Achievements Claimed vs Targets Missed
The World Bank’s narrative rests on selective achievements:
- Farmers Reached: 2.48 million (target: 1.32m) → “Exceeded.”
- Women’s Income Ratio: 1.11 to 1.12, marginally positive.
- Greenhouse Gas Reduction: Reported as a climate “win.”
But a closer look at the indicators tells a different story:
- Farm ponds & irrigation facilities: Target 83,900 hectares; achieved 30,375 hectares (36%).
- Farmers adopting improved technology: Target 1.27m; achieved 0.89m (70%).
- Water productivity index: Actual 0.23; target 0.45.
- Farm income for women-headed households: Target 1.50; achieved only 1.11.
Procurement performance was rated only “Moderately Satisfactory”. Yet the overall project was still rated “Satisfactory”.
For Maharashtra’s farmers, the reality was clear: the targets that mattered most to agricultural resilience — irrigation, productivity, and income — fell far short.

Climate Branding vs Ground Reality
The project was aggressively marketed under the banner of climate change.
- 95% tagged as “climate change.”
- 88% under “adaptation.”
- 59% water resource management.
- Only 6% under mitigation.
The Bank could showcase PoCRA globally as part of its climate financing portfolio.
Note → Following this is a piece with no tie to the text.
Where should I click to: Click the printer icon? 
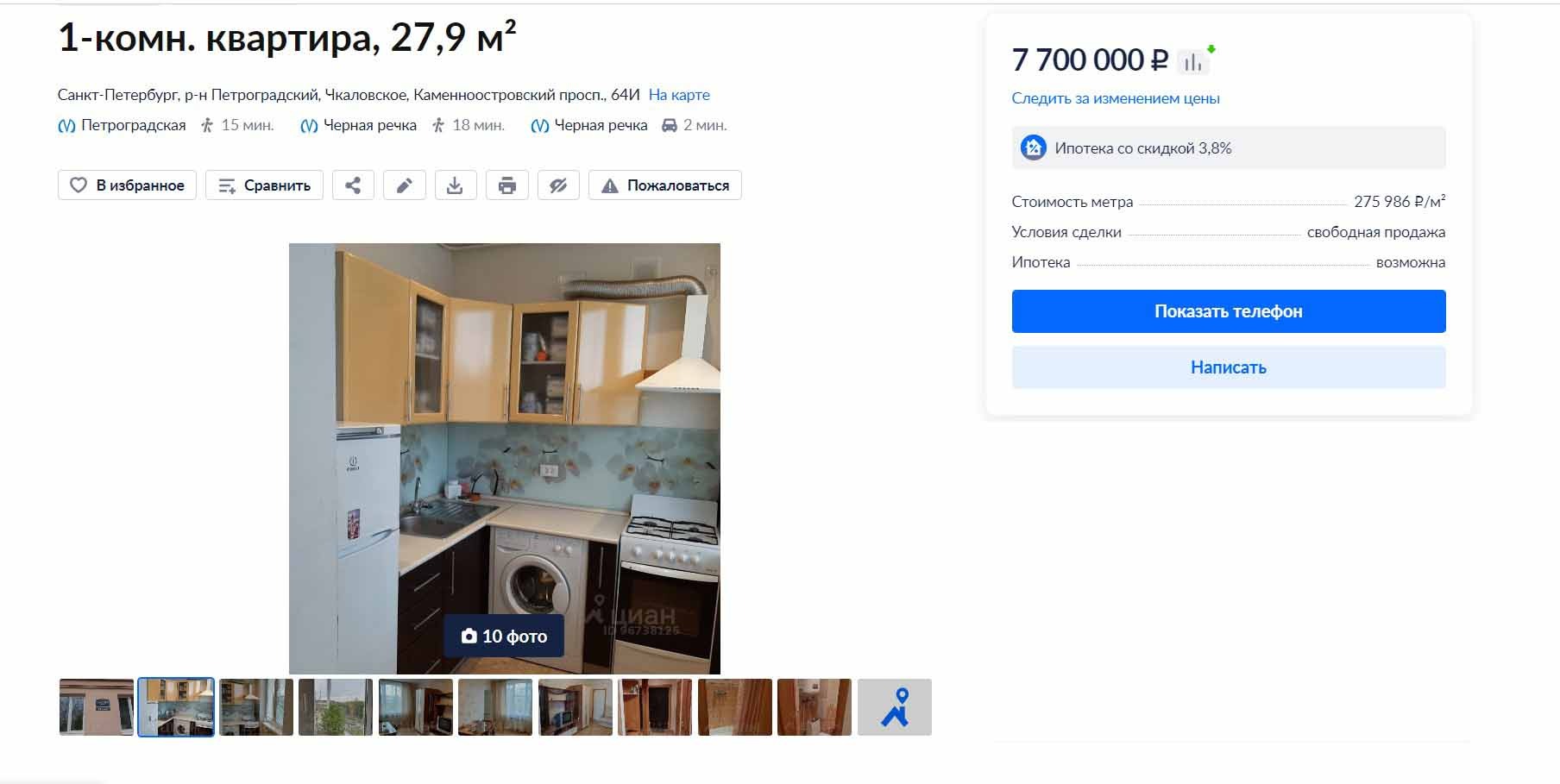coord(507,185)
But in Maharashtra, the actual irrigation, mitigation, and productivity outcomes were weak.
The mismatch is stark: Maharashtra is saddled with debt, while the Bank collects climate credentials.

Politics Without Accountability
The debt story spans governments.
- 2018: Loan signed under Chief Minister Devendra Fadnavis.
- 2020–2022: Continued under the MVA government (Shiv Sena, NCP, Congress).
- 2021–2024: The largest funds were drawn, amid political instability.
- December 2024: Fadnavis returns as Chief Minister — just as repayments start.
Both governments — the BJP and the MVA — signed off on the costs. Neither side raised serious concerns about interest escalation, delayed disbursement, or the overlap of repayment and borrowing.
Debt was bipartisan. Accountability was absent.
The Four Traps of PoCRA
- Hidden Costs:Interest charges ballooned — USD 0.55m in 2019, USD 12.75m in 2024.
- Delayed Utilisation:Funds were barely used for the first two years. Utilisation spiked only after 2021, compressing spending into the closing years.
- Repayment Overlap:Repayments began in 2024 while disbursements and interest payments were still ongoing.
- Satisfactory Mirage:Despite missed targets and weak procurement, the project was officially closed as “Satisfactory.”
This is not resilience — it is fiscal entrapment.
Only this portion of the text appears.